Back to School: Children and the Benefits of a Good Home

Investing in affordable, quality housing is investing in kids and their futures. Studies have shown time and time again that a safe and stable household significantly impacts school outcomes for children. However, with 10% of the Chicago population currently facing critical housing needs, families are unable to meet their full potential.


As many know from experience, Chicago has an incredibly competitive housing and rental market. So much so that families end up making personal sacrifices at the expense of their well-being. Studies show that there are four dimensions of housing conditions that may affect school performance for children: housing affordability, housing quality, residential stability, and neighborhood conditions (Urban Institute).
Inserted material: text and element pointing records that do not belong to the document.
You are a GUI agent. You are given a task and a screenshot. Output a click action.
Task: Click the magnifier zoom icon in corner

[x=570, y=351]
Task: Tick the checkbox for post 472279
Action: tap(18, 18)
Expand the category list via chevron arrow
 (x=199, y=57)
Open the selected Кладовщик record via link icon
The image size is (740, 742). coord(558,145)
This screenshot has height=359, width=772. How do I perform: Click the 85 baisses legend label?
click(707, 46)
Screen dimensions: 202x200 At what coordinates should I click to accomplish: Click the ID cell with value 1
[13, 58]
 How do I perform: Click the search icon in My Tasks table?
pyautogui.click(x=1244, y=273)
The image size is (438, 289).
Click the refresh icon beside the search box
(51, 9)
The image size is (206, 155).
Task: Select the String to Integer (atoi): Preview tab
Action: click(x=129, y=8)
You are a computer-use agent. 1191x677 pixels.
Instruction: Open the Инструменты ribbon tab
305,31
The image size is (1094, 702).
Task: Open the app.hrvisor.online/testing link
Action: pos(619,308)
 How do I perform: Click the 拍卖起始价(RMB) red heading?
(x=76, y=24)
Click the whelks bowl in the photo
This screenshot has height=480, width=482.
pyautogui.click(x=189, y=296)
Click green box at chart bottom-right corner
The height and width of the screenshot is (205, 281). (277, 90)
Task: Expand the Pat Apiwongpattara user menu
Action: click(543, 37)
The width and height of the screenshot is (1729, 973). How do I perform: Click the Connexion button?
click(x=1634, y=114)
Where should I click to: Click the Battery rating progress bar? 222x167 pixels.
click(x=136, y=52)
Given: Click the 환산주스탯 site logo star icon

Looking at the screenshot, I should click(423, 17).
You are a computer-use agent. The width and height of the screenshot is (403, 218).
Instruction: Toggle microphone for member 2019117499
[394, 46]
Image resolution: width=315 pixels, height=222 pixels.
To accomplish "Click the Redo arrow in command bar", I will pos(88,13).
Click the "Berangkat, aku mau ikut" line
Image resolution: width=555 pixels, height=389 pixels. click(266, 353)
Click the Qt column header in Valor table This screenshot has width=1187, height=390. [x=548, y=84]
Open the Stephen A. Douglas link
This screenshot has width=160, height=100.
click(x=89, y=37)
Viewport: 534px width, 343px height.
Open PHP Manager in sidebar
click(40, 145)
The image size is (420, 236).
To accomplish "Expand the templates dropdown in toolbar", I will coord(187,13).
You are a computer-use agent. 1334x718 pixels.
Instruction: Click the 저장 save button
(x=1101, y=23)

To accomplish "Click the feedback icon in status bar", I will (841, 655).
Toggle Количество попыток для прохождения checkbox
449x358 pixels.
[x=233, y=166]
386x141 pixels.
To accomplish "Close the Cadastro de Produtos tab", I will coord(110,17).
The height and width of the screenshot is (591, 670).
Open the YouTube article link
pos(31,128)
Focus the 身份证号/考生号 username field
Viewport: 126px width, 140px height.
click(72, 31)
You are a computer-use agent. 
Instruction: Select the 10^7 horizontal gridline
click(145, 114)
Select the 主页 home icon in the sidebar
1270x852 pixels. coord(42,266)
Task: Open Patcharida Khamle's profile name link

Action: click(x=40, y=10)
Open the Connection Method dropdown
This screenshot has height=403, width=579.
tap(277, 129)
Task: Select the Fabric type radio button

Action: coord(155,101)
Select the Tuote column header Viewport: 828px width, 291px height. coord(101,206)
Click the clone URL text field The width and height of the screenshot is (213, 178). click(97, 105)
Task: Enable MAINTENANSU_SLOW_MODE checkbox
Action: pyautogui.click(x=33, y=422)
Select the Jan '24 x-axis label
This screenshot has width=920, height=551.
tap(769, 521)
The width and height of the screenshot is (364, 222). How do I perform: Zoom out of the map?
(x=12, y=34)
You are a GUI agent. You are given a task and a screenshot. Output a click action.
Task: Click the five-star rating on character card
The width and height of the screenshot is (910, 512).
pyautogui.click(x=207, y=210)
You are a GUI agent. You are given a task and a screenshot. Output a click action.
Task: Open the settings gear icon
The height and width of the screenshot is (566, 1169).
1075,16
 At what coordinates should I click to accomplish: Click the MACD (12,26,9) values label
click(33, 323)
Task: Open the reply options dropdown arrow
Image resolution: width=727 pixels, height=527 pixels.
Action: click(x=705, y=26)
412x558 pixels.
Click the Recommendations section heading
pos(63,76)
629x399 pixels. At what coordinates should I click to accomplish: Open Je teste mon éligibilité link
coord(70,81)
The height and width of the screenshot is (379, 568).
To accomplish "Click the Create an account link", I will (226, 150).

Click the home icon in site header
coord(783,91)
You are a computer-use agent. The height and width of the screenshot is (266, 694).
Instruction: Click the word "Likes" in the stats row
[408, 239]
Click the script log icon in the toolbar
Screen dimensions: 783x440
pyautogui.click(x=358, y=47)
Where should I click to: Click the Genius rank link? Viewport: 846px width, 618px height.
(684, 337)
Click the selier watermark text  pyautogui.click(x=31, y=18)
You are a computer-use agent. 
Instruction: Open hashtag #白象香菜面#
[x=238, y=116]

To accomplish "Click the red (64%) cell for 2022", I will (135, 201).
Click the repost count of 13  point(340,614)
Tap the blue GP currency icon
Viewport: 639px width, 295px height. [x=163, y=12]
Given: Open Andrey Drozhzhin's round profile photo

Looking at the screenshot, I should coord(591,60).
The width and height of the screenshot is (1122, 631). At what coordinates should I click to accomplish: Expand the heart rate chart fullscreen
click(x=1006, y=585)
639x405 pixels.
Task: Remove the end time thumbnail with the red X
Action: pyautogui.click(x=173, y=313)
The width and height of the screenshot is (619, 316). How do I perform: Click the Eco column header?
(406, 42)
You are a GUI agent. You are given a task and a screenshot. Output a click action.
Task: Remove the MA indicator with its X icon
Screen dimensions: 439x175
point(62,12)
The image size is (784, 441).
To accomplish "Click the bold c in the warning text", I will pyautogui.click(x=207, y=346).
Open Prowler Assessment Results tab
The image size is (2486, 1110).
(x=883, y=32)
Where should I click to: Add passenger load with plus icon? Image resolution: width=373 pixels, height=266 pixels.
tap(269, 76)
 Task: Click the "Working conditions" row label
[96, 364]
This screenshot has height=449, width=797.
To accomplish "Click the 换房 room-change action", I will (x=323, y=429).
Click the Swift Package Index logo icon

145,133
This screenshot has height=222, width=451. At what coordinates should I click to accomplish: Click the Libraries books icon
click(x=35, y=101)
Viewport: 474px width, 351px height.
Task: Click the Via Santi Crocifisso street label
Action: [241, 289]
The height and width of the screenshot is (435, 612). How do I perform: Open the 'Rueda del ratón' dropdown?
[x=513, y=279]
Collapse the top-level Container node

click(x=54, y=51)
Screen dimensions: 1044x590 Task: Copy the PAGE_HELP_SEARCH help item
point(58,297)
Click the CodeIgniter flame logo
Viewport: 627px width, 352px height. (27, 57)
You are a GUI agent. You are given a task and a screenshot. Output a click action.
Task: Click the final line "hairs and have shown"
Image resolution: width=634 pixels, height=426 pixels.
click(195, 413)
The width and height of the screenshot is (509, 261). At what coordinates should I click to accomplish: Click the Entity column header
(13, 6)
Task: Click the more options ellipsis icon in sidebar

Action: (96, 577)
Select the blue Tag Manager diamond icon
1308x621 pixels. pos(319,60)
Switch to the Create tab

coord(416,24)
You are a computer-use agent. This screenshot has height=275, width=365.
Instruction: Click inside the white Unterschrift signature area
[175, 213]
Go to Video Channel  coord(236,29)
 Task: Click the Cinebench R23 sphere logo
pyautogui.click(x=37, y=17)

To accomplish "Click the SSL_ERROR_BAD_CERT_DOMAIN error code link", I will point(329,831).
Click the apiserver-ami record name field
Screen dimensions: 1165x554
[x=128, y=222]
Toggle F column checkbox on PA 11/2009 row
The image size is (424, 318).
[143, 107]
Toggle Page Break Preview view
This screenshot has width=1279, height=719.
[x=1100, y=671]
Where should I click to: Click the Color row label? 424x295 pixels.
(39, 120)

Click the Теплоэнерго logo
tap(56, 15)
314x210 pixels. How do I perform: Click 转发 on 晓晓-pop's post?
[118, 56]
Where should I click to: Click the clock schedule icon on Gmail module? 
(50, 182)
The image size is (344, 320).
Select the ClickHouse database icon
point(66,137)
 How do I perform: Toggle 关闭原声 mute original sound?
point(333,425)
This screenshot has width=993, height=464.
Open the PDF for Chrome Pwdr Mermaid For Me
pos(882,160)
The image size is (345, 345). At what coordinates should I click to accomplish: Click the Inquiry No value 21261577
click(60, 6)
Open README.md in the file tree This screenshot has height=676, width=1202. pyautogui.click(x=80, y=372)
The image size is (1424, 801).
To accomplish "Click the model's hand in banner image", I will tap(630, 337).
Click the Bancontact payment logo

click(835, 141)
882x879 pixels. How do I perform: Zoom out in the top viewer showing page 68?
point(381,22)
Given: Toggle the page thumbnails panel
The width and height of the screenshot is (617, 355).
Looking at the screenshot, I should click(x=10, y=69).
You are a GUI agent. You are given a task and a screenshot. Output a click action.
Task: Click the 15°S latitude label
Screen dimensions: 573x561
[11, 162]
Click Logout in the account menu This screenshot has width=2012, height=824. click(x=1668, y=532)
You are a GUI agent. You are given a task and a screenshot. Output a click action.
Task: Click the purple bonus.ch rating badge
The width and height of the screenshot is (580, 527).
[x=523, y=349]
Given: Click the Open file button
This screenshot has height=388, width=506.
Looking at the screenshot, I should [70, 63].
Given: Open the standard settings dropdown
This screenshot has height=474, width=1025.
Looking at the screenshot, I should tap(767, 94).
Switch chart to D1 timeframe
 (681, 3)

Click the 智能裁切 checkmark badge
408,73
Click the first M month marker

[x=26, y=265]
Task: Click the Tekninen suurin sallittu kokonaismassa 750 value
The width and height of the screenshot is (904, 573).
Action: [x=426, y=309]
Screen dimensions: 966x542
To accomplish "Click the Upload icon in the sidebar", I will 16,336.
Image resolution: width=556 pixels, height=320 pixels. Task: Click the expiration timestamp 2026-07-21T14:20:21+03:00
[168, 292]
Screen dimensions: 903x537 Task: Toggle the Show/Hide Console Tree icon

Negative conditions in any one of these dimensions are enough to drastically decrease a child's ability to thrive.


Here’s what happens when:

>>Housing isn’t affordable

Housing is often the biggest expenditure in any household, but experts say families should not spend more than 30% of their income on housing or they risk making personal sacrifices. A recent study showed that, nationally, in order to afford a modest one-bedroom apartment, a person would have to earn $17.90 per hour (Chicago Tribune). The lack of affordability in housing can lead to difficult choices in household budgets, including the need to choose between paying for rent, food, or even healthcare.


>>Housing isn’t decent

In order to find an affordable living situation, families will often make sacrifices to the quality of their housing (Urban Institute). To save money, families will often choose to live in cramped quarters that provide less than adequate space for all members of the family or in homes where mold, infestation, and poor insulation are present. Children living in overcrowded homes often lack the necessary tools to do well in school, while health problems due to housing quality may affect school attendance. Mental, emotional, and physical stress from consistent poverty or insecurity can also impact a child’s health, school attendance, and school performance (Huffington Post).


>>Housing isn’t stable

Low-income students are more likely to change schools frequently due to change in housing, which can result in behavioral problems and lower test scores (Urban Institute). A recent study showed that children who transferred due to a school closure were two months behind their peers in math and one and a half months behind in reading (Chicago Reporter).


>>Neighborhood conditions are declining

When families are unable to deal with the burden of rent, they often migrate to low-income areas, where rent is affordable, but quality of schools may not appear to be as high. A disconnect between school and neighborhood occurs then as families opt out of neighborhood schools to enroll in schools in other communities. These neighborhood schools then suffer as funding and resources diminish due to decreased attendance rates (The Atlantic).


However, here's what happens when:

>>Housing is decent and affordable in a stable neighborhood

Living in quality, affordable housing leads to better school outcomes. Living in a house that comfortably accommodates every member of the family can provide a stress-free environment for children to accomplish homework assignments (Urban Institute). With less sacrifices being made at the expense of healthy food and healthcare, an affordable and safe home can lead to happier, more successful children. According to a recent study by the Huffington Post, children of homeowners:

• Are 25% more likely to graduate from high school

• Are 116% more likely to graduate from college

• Have 9% higher math scores

• Have 7% higher reading scores

• Are 59% more likely to own a home within 10 years of moving from their parents’ household


As the school year approaches, we are proudly reflecting on the accomplishments Habitat Chicago families have made. Natasha N homeschools her children and has a very safe and healthy place to do so—her oldest son, Nate, is now readying for college. Alleania P’s younger brother Tanasse is a straight-A student, who works hard to finish his homework quickly so he can have time to go bowling with friends. Shuanta S is saving up for her family’s first trip to Disney World to reward her kids for good grades and good behavior at home. Tonya M is working hard on the construction site to provide a home with space for her daughter Kayli to complete homework and do art projects with her grandmother.


When you support Habitat Chicago, you enable families to build healthy futures for their children. The importance of this cannot be overstated - after all, children are the future, right?